**BRIEF**: Print exactly the line with "This screenshot has width=319, height=282." and every line after it, through the final line of the material below.

++++ RECORDS SUPPLIED

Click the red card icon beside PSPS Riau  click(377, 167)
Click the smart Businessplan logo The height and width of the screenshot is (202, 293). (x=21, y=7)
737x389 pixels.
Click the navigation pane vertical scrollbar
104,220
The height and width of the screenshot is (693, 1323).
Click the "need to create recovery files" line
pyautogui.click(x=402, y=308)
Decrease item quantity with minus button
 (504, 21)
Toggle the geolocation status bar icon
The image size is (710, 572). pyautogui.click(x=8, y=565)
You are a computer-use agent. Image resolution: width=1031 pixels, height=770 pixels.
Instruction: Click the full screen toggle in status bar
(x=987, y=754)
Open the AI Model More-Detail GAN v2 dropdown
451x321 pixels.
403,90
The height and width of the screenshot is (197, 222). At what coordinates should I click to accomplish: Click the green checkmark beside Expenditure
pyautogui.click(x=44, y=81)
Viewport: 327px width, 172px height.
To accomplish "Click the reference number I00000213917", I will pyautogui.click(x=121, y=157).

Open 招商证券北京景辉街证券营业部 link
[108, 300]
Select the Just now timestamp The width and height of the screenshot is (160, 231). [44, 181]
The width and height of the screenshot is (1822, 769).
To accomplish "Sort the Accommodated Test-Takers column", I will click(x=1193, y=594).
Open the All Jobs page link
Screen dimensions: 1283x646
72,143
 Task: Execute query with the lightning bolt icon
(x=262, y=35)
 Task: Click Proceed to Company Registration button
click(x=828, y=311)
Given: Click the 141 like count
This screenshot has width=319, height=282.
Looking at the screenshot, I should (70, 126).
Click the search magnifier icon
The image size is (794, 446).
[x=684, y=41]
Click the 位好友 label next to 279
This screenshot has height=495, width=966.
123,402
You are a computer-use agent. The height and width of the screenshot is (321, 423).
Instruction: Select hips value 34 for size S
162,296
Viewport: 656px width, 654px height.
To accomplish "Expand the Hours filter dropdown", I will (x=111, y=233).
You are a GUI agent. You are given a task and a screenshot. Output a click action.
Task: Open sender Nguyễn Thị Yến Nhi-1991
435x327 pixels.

++++++++

**REPLY TO THE EXERCISE**:
This screenshot has width=319, height=282.
Looking at the screenshot, I should (70, 126).
Click the search magnifier icon
The image size is (794, 446).
[x=684, y=41]
Click the 位好友 label next to 279
This screenshot has height=495, width=966.
123,402
You are a computer-use agent. The height and width of the screenshot is (321, 423).
Instruction: Select hips value 34 for size S
162,296
Viewport: 656px width, 654px height.
To accomplish "Expand the Hours filter dropdown", I will (x=111, y=233).
You are a GUI agent. You are given a task and a screenshot. Output a click action.
Task: Open sender Nguyễn Thị Yến Nhi-1991
435x327 pixels.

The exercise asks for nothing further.